遅れてしまいスミマセン。これからも遅いですが必ず更新はします。

 次の日の放課後、真琴は有栖と下校しようとA組へと向かった。もともと彼は明日那と帰ろうとしていたが用事があると断られてしまったのだ。真琴は用事とやらが気になったが本人が言いたがらないので、詳しく聞かずに別れた。頭の中では“あいつのことだから手伝いか何かかな…”と考えていた。

A組に着いた真琴は周りからの視線に気がついた。制服が違うわけでもないが、彼らは自らがA組である事に誇りを持っているのだろう。そんなところに別のクラス、しかも別の階の生徒が現れたとなると仕方がないのかもしれない、と考える。

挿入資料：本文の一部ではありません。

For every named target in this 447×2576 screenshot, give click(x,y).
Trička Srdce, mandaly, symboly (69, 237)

しかし、そんな事を気にする真琴でもなくいつもと変わらない様子で教室へと入っていった。有栖に声をかけようとしたときちょうど誰かと話をしていた。その相手は白に近い銀色の髪を肩まで伸ばしていて、花の付いたカチューシャをしていた。背は有栖くらいでどこかほんわかとした雰囲気をしている。小柄ながらも女性らしい姿に可愛いというより美しいと感じた。真琴は話している有栖の机へと近づいて声をかけた。


「有栖、話しているところ悪いが一緒に帰らないか?」


クラスメイトと話していた有栖だったが真琴の声が聞こえるやいなやすぐに声の方へと振り向いた。その顔はクラスで作るような笑みではなく、誰が見ても嬉しそうと思うような雰囲気を纏った笑顔だったことから兄に会えた嬉しさは一目瞭然だった。


「わざわざ教室まで迎えに来てくれてありがとうございます、兄さん。」


そう言った有栖だったが嬉しそうな顔が一転、申し訳なさそうな顔になった。真琴はなんとなく察して声をかけた。

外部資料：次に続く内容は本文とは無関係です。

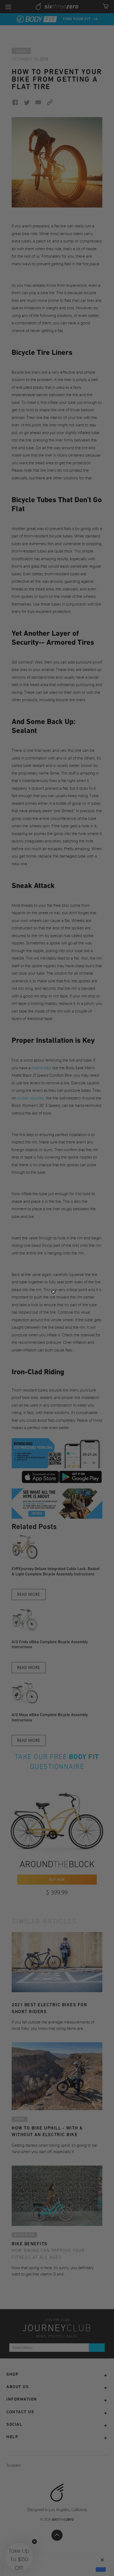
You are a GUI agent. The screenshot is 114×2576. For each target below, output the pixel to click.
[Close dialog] (53, 1291)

「どうした有栖?何か用事があったならそちらを優先して構わないぞ。」


有栖や聖奈は真琴の頼みを断るとき毎回、今のようにバツが悪そうにする。最近は高校生ともなると兄は冷たく扱われると何処かで聞いたことがあるので、真琴から見たら気にかけてもらえる分嬉しいのだが、彼はもう少し離れても良いんじゃないかなと思ってもいる。

有栖は真琴の言葉を聞いて理由を話そうとしたが、何かを思い出したようだった。その仕草を見て真琴も先程からこちらを見つめる少女の視線に気がついた。

真琴は有栖に目線を向けて説明を促した。


「すみません、兄さん。うっかりしていました。こちらは新しい友達の三葉です。

三葉、こちらが私の兄の真琴です。」


「真琴さんですか。初めまして、妹さんと仲良くさせて…もらう予定の三葉です。」


三葉は挨拶と共に頭を下げた。今の発言といい、おっとりした姿といいなんだか垢抜けているな、と真琴は感じた。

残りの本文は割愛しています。